> PROBLEM TO SOLVE
Once the line containing "932x454 pixels." is found in the entries below, reproduce it and every line after it, stopping at and including the line containing "Switch to the Details"; reproduce nothing else, and keep each line exact.

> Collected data
[Start of Attachment]

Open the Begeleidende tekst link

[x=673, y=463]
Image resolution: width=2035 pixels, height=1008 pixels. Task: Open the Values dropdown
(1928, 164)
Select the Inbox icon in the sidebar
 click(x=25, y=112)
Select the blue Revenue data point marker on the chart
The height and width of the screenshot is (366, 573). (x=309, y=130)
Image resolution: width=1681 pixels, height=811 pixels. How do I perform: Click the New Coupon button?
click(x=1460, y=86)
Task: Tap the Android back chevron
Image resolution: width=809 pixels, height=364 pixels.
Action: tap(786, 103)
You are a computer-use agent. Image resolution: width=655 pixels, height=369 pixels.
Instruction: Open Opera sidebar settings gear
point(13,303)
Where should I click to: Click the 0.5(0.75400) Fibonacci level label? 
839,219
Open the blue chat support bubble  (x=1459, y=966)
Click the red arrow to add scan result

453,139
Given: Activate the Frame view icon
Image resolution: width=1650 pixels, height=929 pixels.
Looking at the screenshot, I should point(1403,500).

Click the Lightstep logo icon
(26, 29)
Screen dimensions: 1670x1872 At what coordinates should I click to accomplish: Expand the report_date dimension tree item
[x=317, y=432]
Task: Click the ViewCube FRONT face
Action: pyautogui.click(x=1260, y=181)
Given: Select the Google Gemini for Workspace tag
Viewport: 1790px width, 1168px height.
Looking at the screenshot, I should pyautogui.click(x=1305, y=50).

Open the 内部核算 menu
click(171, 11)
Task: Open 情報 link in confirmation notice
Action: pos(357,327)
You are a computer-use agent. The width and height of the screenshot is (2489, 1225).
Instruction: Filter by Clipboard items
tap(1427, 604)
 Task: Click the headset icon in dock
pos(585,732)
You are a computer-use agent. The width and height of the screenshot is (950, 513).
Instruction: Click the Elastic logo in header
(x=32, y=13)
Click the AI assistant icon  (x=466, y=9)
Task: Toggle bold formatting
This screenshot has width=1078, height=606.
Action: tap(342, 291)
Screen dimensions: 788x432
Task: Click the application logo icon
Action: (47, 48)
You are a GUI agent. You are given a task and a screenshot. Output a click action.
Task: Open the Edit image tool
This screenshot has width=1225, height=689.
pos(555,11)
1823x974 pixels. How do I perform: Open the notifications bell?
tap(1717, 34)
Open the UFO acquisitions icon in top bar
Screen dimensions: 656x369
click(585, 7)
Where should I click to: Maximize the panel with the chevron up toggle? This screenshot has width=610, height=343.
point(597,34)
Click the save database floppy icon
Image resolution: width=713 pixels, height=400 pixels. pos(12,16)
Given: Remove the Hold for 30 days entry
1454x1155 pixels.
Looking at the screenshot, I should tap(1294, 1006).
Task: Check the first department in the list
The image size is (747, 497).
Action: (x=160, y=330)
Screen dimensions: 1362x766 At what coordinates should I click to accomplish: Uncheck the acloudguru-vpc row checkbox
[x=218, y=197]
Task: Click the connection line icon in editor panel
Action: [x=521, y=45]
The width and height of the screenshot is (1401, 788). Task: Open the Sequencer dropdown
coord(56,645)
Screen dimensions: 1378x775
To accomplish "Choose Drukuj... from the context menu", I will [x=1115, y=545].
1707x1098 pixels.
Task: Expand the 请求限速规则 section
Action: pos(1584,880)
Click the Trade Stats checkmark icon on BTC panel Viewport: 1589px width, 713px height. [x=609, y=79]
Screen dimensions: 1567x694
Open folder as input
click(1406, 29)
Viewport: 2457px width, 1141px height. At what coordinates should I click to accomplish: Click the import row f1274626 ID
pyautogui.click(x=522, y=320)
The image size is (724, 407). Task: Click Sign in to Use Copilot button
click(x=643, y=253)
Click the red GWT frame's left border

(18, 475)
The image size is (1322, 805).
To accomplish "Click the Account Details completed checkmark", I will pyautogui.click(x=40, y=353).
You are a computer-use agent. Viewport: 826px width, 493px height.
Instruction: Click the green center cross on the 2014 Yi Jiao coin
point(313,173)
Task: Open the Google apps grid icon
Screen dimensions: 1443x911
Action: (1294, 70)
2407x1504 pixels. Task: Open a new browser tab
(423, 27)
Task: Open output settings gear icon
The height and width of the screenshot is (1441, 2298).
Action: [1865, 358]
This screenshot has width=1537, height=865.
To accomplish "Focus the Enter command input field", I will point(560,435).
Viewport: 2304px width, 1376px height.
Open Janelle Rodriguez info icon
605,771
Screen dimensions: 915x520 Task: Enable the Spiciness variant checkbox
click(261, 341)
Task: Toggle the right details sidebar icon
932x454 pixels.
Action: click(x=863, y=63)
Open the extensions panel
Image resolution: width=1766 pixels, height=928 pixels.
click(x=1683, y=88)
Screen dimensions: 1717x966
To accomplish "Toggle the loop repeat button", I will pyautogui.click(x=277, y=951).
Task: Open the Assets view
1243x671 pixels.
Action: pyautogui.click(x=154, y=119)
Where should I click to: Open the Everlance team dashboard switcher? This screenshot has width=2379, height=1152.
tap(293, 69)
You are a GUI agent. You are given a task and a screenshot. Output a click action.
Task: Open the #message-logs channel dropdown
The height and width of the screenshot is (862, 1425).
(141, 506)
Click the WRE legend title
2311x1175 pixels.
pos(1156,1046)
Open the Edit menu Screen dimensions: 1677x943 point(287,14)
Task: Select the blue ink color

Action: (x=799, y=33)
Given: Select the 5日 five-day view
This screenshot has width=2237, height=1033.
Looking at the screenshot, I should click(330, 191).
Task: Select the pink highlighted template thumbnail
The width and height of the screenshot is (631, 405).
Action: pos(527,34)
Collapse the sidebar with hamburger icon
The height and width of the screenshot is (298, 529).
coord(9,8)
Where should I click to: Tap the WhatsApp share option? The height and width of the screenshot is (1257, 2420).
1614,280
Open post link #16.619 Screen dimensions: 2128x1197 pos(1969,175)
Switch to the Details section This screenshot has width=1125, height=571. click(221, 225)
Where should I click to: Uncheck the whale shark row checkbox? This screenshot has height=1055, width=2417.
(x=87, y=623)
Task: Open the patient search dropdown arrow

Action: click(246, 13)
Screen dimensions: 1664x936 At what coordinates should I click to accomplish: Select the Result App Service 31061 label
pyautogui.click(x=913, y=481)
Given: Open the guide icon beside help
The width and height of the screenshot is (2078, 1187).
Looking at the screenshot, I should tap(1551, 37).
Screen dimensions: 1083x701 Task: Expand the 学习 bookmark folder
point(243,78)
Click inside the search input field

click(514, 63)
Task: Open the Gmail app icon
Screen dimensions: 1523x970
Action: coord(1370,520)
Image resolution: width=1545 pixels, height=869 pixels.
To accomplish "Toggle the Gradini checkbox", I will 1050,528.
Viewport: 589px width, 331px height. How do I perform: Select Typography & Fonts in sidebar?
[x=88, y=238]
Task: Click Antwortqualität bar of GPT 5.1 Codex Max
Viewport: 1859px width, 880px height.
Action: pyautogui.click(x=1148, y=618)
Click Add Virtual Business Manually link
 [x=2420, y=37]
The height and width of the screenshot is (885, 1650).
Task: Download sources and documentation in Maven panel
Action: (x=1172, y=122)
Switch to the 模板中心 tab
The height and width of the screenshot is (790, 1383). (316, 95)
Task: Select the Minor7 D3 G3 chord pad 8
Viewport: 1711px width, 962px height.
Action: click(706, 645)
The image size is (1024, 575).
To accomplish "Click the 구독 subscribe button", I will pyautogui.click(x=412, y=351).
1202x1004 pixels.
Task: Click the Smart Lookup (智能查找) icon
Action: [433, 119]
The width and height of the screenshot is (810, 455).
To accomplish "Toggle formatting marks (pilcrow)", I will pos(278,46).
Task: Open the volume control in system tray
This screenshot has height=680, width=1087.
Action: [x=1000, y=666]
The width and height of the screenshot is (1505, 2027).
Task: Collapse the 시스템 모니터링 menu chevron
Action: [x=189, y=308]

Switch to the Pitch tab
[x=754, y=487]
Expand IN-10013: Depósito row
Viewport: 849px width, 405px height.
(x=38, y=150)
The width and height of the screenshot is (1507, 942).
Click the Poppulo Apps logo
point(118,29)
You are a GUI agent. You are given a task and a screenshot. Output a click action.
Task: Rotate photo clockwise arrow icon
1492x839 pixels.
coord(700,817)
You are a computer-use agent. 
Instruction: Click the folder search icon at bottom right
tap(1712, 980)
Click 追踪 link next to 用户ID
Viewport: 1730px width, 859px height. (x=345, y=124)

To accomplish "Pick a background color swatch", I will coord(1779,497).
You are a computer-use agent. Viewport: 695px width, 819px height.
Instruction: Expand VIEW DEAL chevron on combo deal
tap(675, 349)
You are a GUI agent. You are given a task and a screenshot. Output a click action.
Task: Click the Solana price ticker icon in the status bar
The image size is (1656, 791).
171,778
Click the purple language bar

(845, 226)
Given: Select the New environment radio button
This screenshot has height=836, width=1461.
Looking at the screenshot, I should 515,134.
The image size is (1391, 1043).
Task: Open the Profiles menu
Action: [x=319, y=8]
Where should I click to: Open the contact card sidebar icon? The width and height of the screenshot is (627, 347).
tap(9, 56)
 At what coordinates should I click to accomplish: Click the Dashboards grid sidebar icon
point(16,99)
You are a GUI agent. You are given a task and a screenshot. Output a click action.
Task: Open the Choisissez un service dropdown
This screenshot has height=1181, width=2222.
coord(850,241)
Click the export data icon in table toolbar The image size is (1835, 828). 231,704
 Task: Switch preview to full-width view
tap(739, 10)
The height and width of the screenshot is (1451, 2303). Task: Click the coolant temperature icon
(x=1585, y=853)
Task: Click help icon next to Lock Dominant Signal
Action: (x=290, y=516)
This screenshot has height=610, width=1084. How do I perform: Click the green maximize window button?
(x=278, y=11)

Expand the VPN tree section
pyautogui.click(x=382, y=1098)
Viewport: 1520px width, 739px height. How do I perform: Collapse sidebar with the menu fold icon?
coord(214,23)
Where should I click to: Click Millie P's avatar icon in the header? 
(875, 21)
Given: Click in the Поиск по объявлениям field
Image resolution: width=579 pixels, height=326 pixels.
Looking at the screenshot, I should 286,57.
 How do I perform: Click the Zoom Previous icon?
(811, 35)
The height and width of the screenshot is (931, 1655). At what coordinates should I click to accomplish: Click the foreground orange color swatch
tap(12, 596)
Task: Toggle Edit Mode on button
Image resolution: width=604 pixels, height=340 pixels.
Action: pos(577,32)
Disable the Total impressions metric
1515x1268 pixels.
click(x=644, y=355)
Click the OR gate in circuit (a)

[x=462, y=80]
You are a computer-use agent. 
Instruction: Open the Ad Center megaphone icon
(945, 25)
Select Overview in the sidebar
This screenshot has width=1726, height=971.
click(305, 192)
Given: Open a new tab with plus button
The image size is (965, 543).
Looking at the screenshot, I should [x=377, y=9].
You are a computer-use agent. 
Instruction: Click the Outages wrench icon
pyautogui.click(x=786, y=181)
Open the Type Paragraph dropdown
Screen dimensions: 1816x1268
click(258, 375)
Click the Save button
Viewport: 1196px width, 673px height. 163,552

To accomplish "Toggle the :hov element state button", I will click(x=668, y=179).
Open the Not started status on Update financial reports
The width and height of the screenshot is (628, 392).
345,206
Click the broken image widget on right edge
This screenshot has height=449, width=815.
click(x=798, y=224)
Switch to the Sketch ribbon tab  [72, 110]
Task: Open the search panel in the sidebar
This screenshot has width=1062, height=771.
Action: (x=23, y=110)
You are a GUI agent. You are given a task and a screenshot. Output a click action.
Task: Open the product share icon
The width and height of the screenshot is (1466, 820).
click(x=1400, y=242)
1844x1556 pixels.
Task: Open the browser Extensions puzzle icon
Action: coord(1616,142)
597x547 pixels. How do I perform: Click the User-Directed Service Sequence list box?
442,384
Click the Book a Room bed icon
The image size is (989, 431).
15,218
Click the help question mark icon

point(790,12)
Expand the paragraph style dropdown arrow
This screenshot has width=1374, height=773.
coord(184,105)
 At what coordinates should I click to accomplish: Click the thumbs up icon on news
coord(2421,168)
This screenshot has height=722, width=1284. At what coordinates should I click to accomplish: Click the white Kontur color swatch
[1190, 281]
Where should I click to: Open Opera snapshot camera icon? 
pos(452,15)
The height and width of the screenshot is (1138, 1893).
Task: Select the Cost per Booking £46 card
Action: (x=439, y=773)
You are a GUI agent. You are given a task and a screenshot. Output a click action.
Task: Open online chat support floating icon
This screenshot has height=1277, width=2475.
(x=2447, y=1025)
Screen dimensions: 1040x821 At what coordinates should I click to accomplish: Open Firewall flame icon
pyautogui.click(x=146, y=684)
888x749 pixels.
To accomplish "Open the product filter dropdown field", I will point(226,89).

[End of Attachment]

> SOLUTION
932x454 pixels.
Action: click(x=863, y=63)
Open the extensions panel
Image resolution: width=1766 pixels, height=928 pixels.
click(x=1683, y=88)
Screen dimensions: 1717x966
To accomplish "Toggle the loop repeat button", I will pyautogui.click(x=277, y=951).
Task: Open the Assets view
1243x671 pixels.
Action: pyautogui.click(x=154, y=119)
Where should I click to: Open the Everlance team dashboard switcher? This screenshot has width=2379, height=1152.
tap(293, 69)
You are a GUI agent. You are given a task and a screenshot. Output a click action.
Task: Open the #message-logs channel dropdown
The height and width of the screenshot is (862, 1425).
(141, 506)
Click the WRE legend title
2311x1175 pixels.
pos(1156,1046)
Open the Edit menu Screen dimensions: 1677x943 point(287,14)
Task: Select the blue ink color

Action: (x=799, y=33)
Given: Select the 5日 five-day view
This screenshot has width=2237, height=1033.
Looking at the screenshot, I should click(330, 191).
Task: Select the pink highlighted template thumbnail
The width and height of the screenshot is (631, 405).
Action: pos(527,34)
Collapse the sidebar with hamburger icon
The height and width of the screenshot is (298, 529).
coord(9,8)
Where should I click to: Tap the WhatsApp share option? The height and width of the screenshot is (1257, 2420).
1614,280
Open post link #16.619 Screen dimensions: 2128x1197 pos(1969,175)
Switch to the Details section This screenshot has width=1125, height=571. click(221, 225)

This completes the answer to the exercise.